*** RECORDS FOR THIS EXERCISE

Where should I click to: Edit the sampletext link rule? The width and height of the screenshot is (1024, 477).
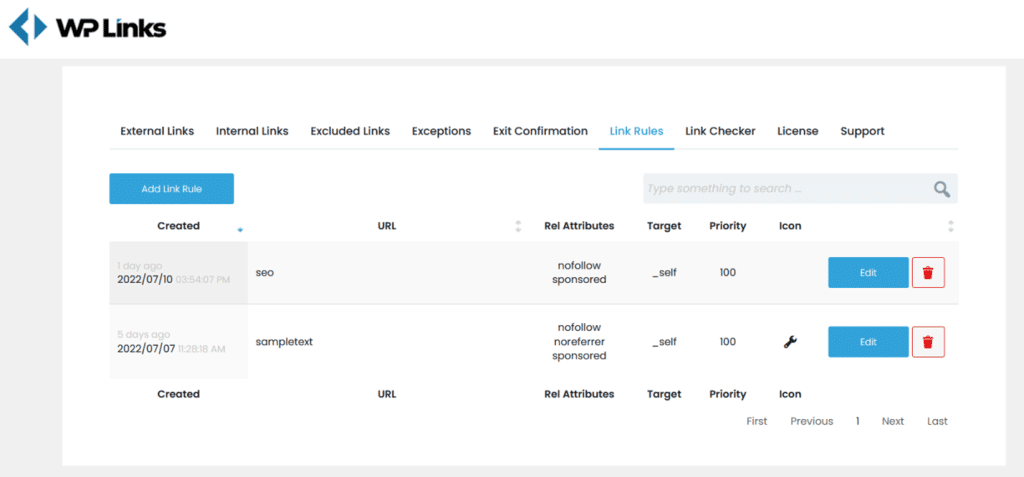coord(868,342)
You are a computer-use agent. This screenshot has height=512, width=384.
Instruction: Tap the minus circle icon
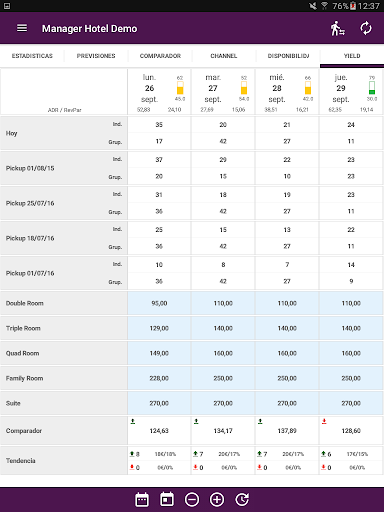coord(192,499)
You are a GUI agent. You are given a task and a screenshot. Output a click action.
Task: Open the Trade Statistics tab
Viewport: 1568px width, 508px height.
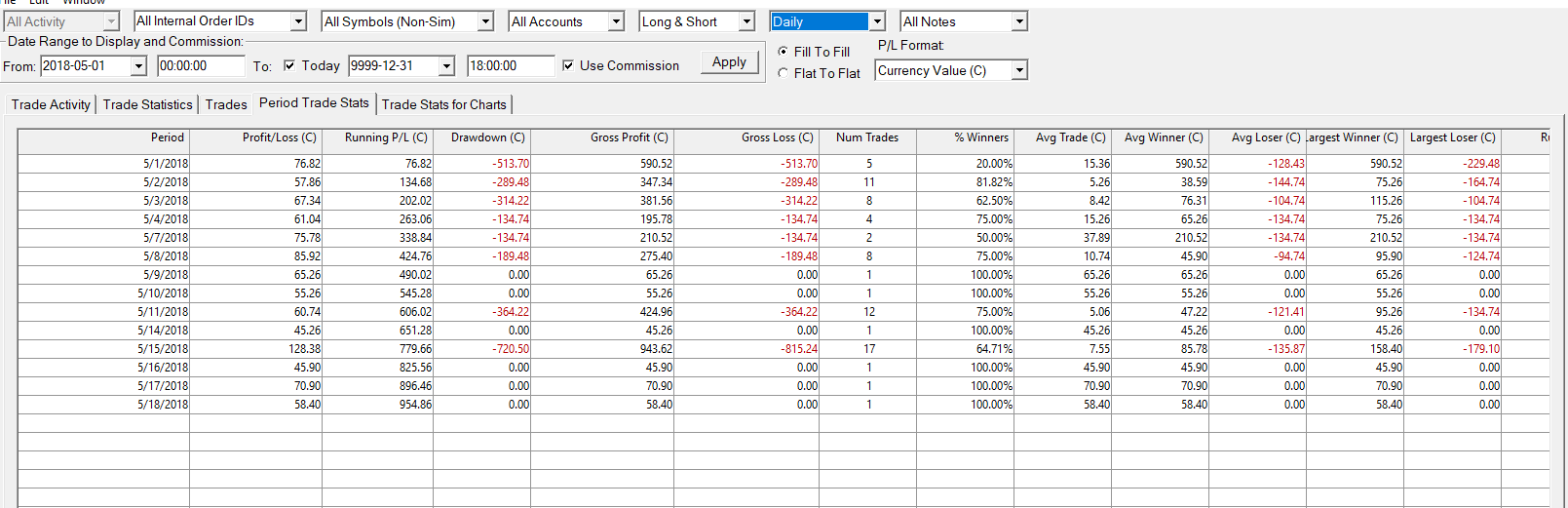pyautogui.click(x=147, y=104)
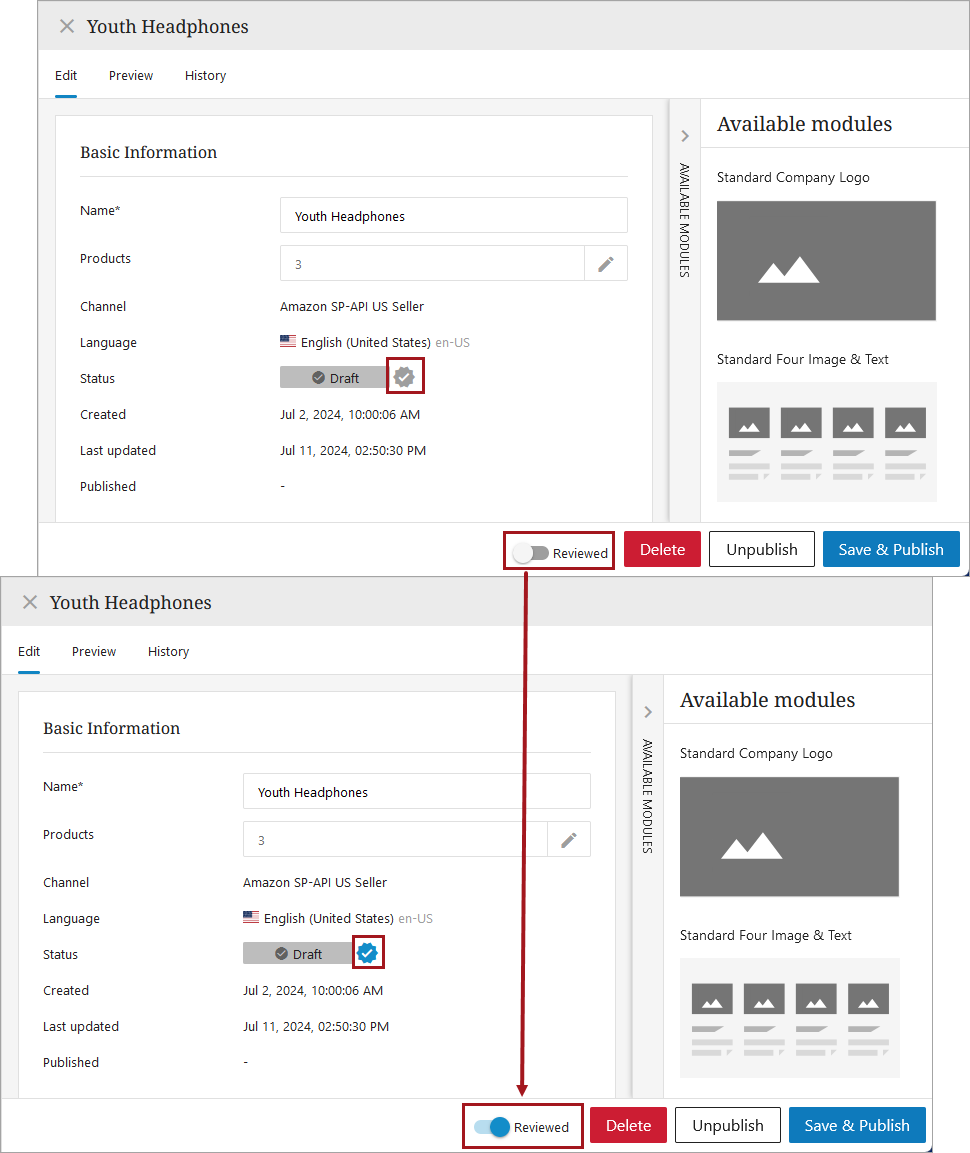Click Save & Publish in lower panel
This screenshot has height=1153, width=970.
point(857,1125)
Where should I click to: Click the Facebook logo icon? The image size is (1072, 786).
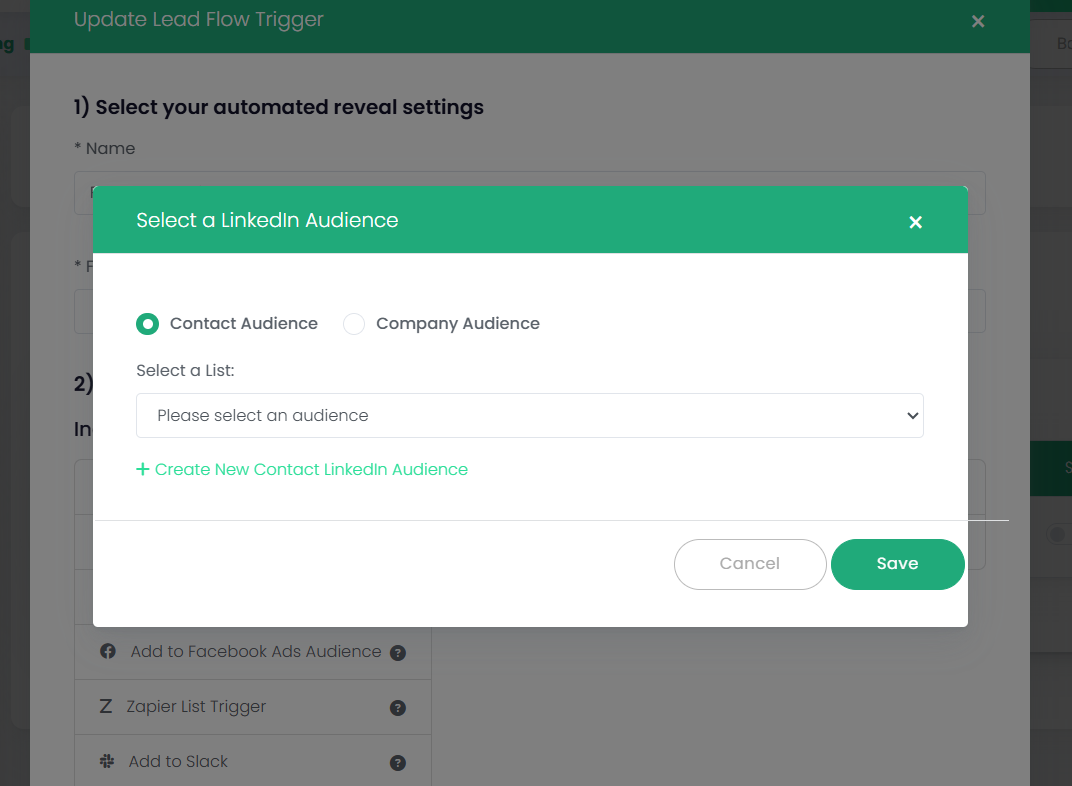coord(108,652)
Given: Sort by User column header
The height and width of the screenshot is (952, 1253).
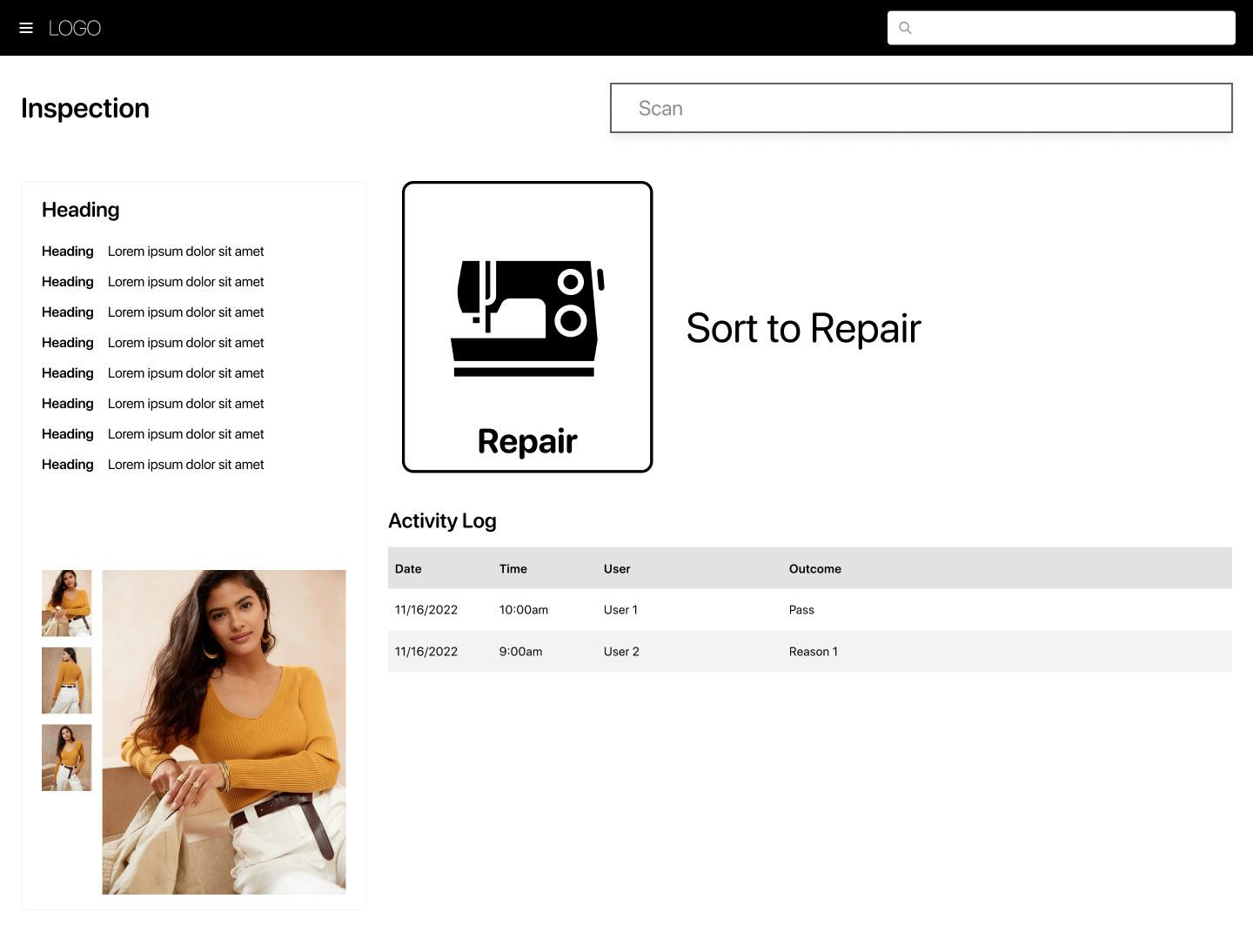Looking at the screenshot, I should [617, 569].
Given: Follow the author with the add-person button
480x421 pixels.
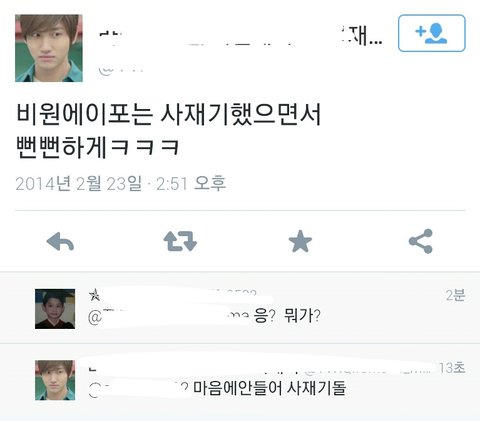Looking at the screenshot, I should click(432, 33).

******

### YOUR GOAL
Working from the records above, reproduce exactly the lines from the one with "You are a computer-use" through the last line, without the pictures.

### RESPONSE TO THE TASK
You are a computer-use agent. This screenshot has height=512, width=384.
Instruction: Tap the minus circle icon
coord(192,499)
You are a GUI agent. You are given a task and a screenshot. Output a click action.
Task: Open the Trade Statistics tab
Viewport: 1568px width, 508px height.
pyautogui.click(x=147, y=104)
Click Save & Publish in lower panel
This screenshot has height=1153, width=970.
point(857,1125)
Where should I click to: Click the Facebook logo icon? The image size is (1072, 786).
coord(108,652)
Given: Sort by User column header
The height and width of the screenshot is (952, 1253).
Looking at the screenshot, I should [617, 569].
Given: Follow the author with the add-person button
480x421 pixels.
Looking at the screenshot, I should click(432, 33).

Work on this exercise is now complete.